### EXERCISE DESCRIPTION
Can you rename every "GUI agent" to "interface agent" throughout the items below and leave everything else unchanged?

### TASK INPUT
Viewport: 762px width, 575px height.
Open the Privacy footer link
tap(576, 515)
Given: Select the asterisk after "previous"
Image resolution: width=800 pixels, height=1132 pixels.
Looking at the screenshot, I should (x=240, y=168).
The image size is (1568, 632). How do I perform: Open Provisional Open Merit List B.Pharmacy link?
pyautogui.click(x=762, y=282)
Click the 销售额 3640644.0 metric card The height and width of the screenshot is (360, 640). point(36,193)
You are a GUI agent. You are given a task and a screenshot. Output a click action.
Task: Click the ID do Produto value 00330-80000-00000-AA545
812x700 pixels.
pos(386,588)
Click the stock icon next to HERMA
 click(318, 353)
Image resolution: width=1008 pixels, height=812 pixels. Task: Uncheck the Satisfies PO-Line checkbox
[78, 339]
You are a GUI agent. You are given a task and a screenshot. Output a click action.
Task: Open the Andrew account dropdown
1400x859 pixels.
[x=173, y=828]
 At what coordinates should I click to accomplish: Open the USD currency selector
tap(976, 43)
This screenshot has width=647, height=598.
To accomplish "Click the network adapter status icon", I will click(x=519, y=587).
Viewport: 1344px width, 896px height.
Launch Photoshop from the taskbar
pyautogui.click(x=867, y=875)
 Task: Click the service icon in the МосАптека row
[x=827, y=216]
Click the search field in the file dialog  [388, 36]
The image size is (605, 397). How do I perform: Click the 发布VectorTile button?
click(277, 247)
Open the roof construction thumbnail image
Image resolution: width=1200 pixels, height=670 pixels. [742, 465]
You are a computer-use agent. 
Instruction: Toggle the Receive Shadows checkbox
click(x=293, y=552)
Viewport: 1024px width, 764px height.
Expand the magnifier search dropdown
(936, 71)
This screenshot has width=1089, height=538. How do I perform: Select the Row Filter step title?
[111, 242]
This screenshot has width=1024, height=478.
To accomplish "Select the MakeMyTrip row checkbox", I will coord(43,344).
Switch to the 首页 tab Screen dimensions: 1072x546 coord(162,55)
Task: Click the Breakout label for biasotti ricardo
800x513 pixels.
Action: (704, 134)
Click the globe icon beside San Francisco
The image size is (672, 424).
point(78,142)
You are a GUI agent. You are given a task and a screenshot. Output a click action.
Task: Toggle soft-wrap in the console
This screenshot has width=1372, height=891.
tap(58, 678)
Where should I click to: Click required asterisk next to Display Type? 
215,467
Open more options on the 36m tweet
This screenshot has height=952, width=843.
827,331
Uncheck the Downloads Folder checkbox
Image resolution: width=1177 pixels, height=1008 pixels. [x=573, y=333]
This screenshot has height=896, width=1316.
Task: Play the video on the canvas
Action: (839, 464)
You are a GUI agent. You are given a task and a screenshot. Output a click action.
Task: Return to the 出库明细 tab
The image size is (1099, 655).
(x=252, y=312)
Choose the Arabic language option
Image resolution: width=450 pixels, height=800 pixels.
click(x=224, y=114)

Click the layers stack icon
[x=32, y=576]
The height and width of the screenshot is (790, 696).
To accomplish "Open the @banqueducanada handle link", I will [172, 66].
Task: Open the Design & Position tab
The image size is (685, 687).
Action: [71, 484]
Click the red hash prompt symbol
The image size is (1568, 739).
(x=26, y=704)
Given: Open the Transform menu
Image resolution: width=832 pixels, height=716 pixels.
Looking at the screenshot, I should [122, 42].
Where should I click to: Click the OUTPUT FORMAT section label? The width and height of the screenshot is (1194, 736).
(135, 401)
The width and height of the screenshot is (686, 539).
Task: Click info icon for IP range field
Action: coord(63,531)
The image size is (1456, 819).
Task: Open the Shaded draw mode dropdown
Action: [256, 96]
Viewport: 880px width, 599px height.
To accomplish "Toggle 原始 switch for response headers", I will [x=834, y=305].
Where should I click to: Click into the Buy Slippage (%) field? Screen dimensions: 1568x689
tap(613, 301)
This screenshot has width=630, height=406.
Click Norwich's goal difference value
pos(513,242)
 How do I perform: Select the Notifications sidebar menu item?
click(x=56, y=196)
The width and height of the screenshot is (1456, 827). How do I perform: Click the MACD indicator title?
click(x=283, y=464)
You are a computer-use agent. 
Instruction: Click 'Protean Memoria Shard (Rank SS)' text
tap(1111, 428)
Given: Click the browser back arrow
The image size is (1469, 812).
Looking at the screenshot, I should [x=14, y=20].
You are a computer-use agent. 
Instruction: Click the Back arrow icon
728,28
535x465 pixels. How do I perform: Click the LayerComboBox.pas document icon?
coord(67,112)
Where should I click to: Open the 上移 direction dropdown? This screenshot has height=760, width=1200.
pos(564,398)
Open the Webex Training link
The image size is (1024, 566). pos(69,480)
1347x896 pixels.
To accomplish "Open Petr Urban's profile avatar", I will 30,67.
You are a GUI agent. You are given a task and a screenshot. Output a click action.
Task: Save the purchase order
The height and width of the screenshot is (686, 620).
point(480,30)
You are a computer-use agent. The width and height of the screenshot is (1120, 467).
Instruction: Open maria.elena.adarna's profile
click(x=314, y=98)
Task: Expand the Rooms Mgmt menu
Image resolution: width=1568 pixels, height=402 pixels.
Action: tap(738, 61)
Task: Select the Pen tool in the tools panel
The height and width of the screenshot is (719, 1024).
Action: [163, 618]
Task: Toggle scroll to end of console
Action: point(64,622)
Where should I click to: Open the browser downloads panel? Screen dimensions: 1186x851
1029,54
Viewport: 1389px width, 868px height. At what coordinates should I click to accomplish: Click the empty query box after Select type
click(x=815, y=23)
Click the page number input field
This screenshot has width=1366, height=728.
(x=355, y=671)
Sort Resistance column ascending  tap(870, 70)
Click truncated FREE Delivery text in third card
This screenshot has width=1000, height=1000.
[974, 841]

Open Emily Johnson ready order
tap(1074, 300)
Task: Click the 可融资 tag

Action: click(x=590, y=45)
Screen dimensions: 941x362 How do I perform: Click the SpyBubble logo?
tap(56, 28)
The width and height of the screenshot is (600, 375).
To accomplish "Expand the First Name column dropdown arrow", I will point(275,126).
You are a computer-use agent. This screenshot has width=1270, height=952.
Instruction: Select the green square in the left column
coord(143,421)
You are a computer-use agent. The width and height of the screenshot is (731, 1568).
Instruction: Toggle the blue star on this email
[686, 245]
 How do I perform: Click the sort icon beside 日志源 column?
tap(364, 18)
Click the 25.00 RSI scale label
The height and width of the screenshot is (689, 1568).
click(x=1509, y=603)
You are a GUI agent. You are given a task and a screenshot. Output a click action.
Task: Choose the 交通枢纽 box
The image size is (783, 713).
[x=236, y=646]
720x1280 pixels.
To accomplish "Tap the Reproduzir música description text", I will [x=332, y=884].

### FINISHED EXERCISE
Viewport: 762px width, 575px height.
Open the Privacy footer link
tap(576, 515)
Given: Select the asterisk after "previous"
Image resolution: width=800 pixels, height=1132 pixels.
Looking at the screenshot, I should (x=240, y=168).
The image size is (1568, 632). How do I perform: Open Provisional Open Merit List B.Pharmacy link?
pyautogui.click(x=762, y=282)
Click the 销售额 3640644.0 metric card The height and width of the screenshot is (360, 640). point(36,193)
You are a interface agent. You are given a task and a screenshot. Output a click action.
Task: Click the ID do Produto value 00330-80000-00000-AA545
812x700 pixels.
pos(386,588)
Click the stock icon next to HERMA
 click(318, 353)
Image resolution: width=1008 pixels, height=812 pixels. Task: Uncheck the Satisfies PO-Line checkbox
[78, 339]
You are a interface agent. You are given a task and a screenshot. Output a click action.
Task: Open the Andrew account dropdown
1400x859 pixels.
[x=173, y=828]
 At what coordinates should I click to accomplish: Open the USD currency selector
tap(976, 43)
This screenshot has width=647, height=598.
To accomplish "Click the network adapter status icon", I will click(x=519, y=587).
Viewport: 1344px width, 896px height.
Launch Photoshop from the taskbar
pyautogui.click(x=867, y=875)
 Task: Click the service icon in the МосАптека row
[x=827, y=216]
Click the search field in the file dialog  [388, 36]
The image size is (605, 397). How do I perform: Click the 发布VectorTile button?
click(277, 247)
Open the roof construction thumbnail image
Image resolution: width=1200 pixels, height=670 pixels. [742, 465]
You are a computer-use agent. 
Instruction: Toggle the Receive Shadows checkbox
click(x=293, y=552)
Viewport: 1024px width, 764px height.
Expand the magnifier search dropdown
(936, 71)
This screenshot has width=1089, height=538. How do I perform: Select the Row Filter step title?
[111, 242]
This screenshot has width=1024, height=478.
To accomplish "Select the MakeMyTrip row checkbox", I will coord(43,344).
Switch to the 首页 tab Screen dimensions: 1072x546 coord(162,55)
Task: Click the Breakout label for biasotti ricardo
800x513 pixels.
Action: (704, 134)
Click the globe icon beside San Francisco
The image size is (672, 424).
point(78,142)
You are a interface agent. You are given a task and a screenshot. Output a click action.
Task: Toggle soft-wrap in the console
This screenshot has width=1372, height=891.
tap(58, 678)
Where should I click to: Click required asterisk next to Display Type? 
215,467
Open more options on the 36m tweet
This screenshot has height=952, width=843.
827,331
Uncheck the Downloads Folder checkbox
Image resolution: width=1177 pixels, height=1008 pixels. [x=573, y=333]
This screenshot has height=896, width=1316.
Task: Play the video on the canvas
Action: (839, 464)
You are a interface agent. You are given a task and a screenshot. Output a click action.
Task: Return to the 出库明细 tab
The image size is (1099, 655).
(x=252, y=312)
Choose the Arabic language option
Image resolution: width=450 pixels, height=800 pixels.
click(x=224, y=114)

Click the layers stack icon
[x=32, y=576]
The height and width of the screenshot is (790, 696).
To accomplish "Open the @banqueducanada handle link", I will [172, 66].
Task: Open the Design & Position tab
The image size is (685, 687).
Action: [71, 484]
Click the red hash prompt symbol
The image size is (1568, 739).
(x=26, y=704)
Given: Open the Transform menu
Image resolution: width=832 pixels, height=716 pixels.
Looking at the screenshot, I should [122, 42].
Where should I click to: Click the OUTPUT FORMAT section label? The width and height of the screenshot is (1194, 736).
(135, 401)
The width and height of the screenshot is (686, 539).
Task: Click info icon for IP range field
Action: coord(63,531)
The image size is (1456, 819).
Task: Open the Shaded draw mode dropdown
Action: [256, 96]
Viewport: 880px width, 599px height.
To accomplish "Toggle 原始 switch for response headers", I will [x=834, y=305].
Where should I click to: Click into the Buy Slippage (%) field? Screen dimensions: 1568x689
tap(613, 301)
This screenshot has width=630, height=406.
Click Norwich's goal difference value
pos(513,242)
 How do I perform: Select the Notifications sidebar menu item?
click(x=56, y=196)
The width and height of the screenshot is (1456, 827). How do I perform: Click the MACD indicator title?
click(x=283, y=464)
You are a computer-use agent. 
Instruction: Click 'Protean Memoria Shard (Rank SS)' text
tap(1111, 428)
Given: Click the browser back arrow
The image size is (1469, 812).
Looking at the screenshot, I should [x=14, y=20].
You are a computer-use agent. 
Instruction: Click the Back arrow icon
728,28
535x465 pixels. How do I perform: Click the LayerComboBox.pas document icon?
coord(67,112)
Where should I click to: Open the 上移 direction dropdown? This screenshot has height=760, width=1200.
pos(564,398)
Open the Webex Training link
The image size is (1024, 566). pos(69,480)
1347x896 pixels.
To accomplish "Open Petr Urban's profile avatar", I will 30,67.
You are a interface agent. You are given a task and a screenshot. Output a click action.
Task: Save the purchase order
The height and width of the screenshot is (686, 620).
point(480,30)
You are a computer-use agent. The width and height of the screenshot is (1120, 467).
Instruction: Open maria.elena.adarna's profile
click(x=314, y=98)
Task: Expand the Rooms Mgmt menu
Image resolution: width=1568 pixels, height=402 pixels.
Action: tap(738, 61)
Task: Select the Pen tool in the tools panel
The height and width of the screenshot is (719, 1024).
Action: [163, 618]
Task: Toggle scroll to end of console
Action: point(64,622)
Where should I click to: Open the browser downloads panel? Screen dimensions: 1186x851
1029,54
Viewport: 1389px width, 868px height. At what coordinates should I click to accomplish: Click the empty query box after Select type
click(x=815, y=23)
Click the page number input field
This screenshot has width=1366, height=728.
(x=355, y=671)
Sort Resistance column ascending  tap(870, 70)
Click truncated FREE Delivery text in third card
This screenshot has width=1000, height=1000.
[974, 841]

Open Emily Johnson ready order
tap(1074, 300)
Task: Click the 可融资 tag

Action: click(x=590, y=45)
Screen dimensions: 941x362 How do I perform: Click the SpyBubble logo?
tap(56, 28)
The width and height of the screenshot is (600, 375).
To accomplish "Expand the First Name column dropdown arrow", I will point(275,126).
You are a computer-use agent. This screenshot has width=1270, height=952.
Instruction: Select the green square in the left column
coord(143,421)
You are a computer-use agent. The width and height of the screenshot is (731, 1568).
Instruction: Toggle the blue star on this email
[686, 245]
 How do I perform: Click the sort icon beside 日志源 column?
tap(364, 18)
Click the 25.00 RSI scale label
The height and width of the screenshot is (689, 1568).
click(x=1509, y=603)
You are a interface agent. You are given a task and a screenshot. Output a click action.
Task: Choose the 交通枢纽 box
The image size is (783, 713).
[x=236, y=646]
720x1280 pixels.
To accomplish "Tap the Reproduzir música description text", I will [x=332, y=884].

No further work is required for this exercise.